Call the function recordExists() on the ENS Registry contract, the next steps would depend on its response:

  • True: Call ["function setResolver(bytes32 node, address resolver)”] on ENS Registry contract and pass the node and the off-chain resolver address. Costs 31,165 gas units.
  • False: Call [”function claimWithResolver(address owner, address resolver)”] on Reverse Registrar Contract and pass the address along with the off-chain resolver address. Costs 44,002 gas units and 81,002 gas units for the first time.

I’d have to review the contract to be sure, but setting just the resolver would be sufficient (ENSIP-10 doesn’t check owner), but there’s no setSubnodeResolver() so you must call setSubnodeRecord() (setOwner + setResolver) but the parent could zero owner before returning using a different registrar.

I’m not sure what it is you’re actually proposing; your first post reads like a description of how things work today, to me. What is it that you think should be changed?

It was intended as a proposal to standardize the flow for setting a primary name for subnames, not a proposal for changes

It does look like you can save some gas using this technique.

I deployed a BudgetReverseRegistrar and then set a resolver from an EOA, where:

function claim(address resolver) external {
    bytes32 hash = sha3HexAddress(msg.sender);
    ens.setSubnodeRecord(REVERSE_NODE, hash, address(this), resolver, 0);
    ens.setSubnodeOwner(REVERSE_NODE, hash, address(0));
}

This is just exploiting the fact that the owner of a reverse record is superfluous as the reverse registrar lets the rightful owner reclaim it.

If that resolver was an wildcard off-chain resolver, an external server would just answer resolve("{addr}.addr.reverse", name()) which is address → name.

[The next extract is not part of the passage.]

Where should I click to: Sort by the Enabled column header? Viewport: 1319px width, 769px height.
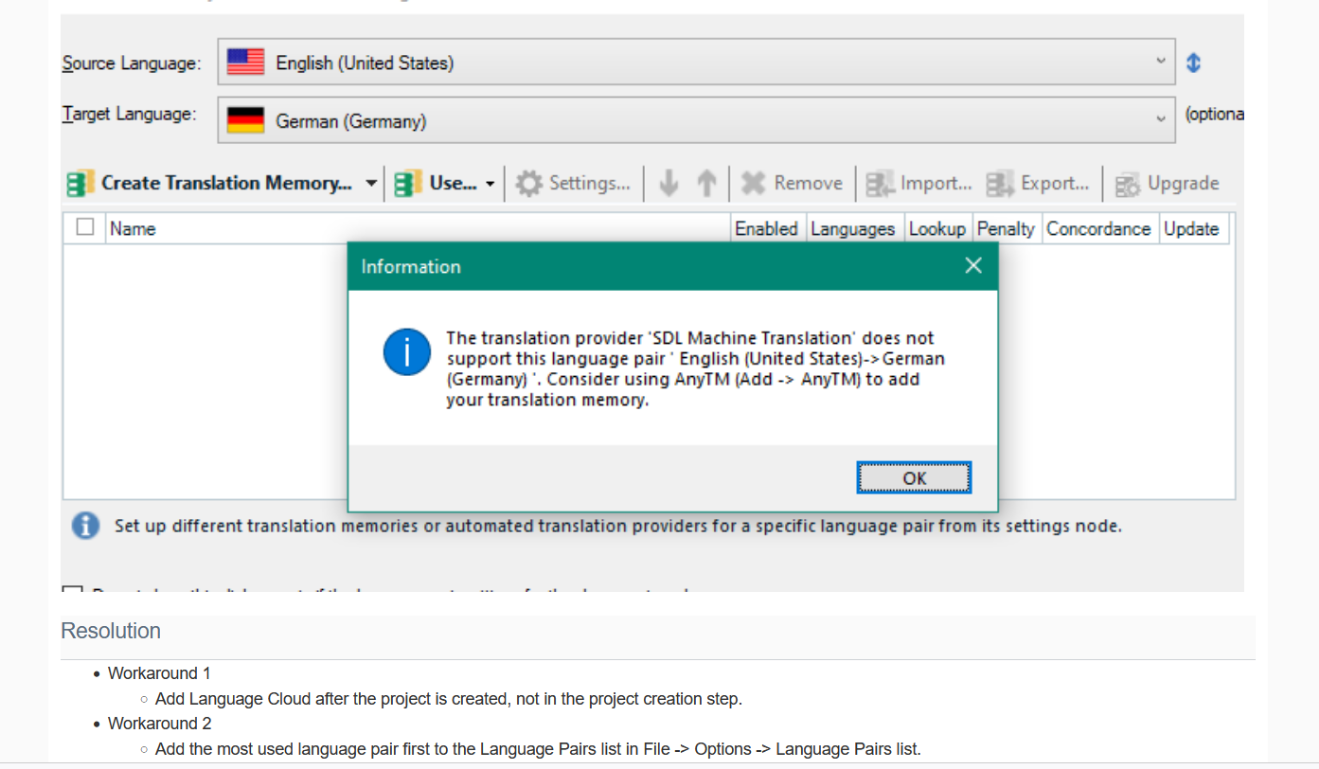click(x=766, y=229)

85k gas for any length name (since no name stored on-chain)

The current reverse registrar for short names is 114k gas (34% more expensive) and 160k gas for a 33-character primary.

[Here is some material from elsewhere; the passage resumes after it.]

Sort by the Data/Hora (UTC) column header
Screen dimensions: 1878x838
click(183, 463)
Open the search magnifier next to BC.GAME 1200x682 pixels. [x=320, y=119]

IMO, setting a wildcard on addr.reverse seems dangerous since it lets that resolver provide a name for any address, but individually setting each address’s resolver to the same wildcard seems fine. Minimizing gas to set your reverse resolver to an offchain database seems reasonable for on-boarding.

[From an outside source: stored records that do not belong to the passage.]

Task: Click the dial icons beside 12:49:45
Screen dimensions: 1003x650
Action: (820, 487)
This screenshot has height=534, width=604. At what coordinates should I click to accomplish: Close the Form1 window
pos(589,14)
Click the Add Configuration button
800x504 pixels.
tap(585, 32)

Like I described previously, using the same setup, new contracts could set their resolver to themselves during construction, and then just answer their own name(node) query.

Or set their resolver to some fixed deployment, like DotEthContractNameWildcardResolver, which on resolve("{addr}.addr.reverse", name()), reads addr.dotethname() from the corresponding contract and appends ".eth".

I believe Viem uses the UR but ethers was using non-ENSIP-10 resolution for lookupAddress(). I submit a PR to fix this.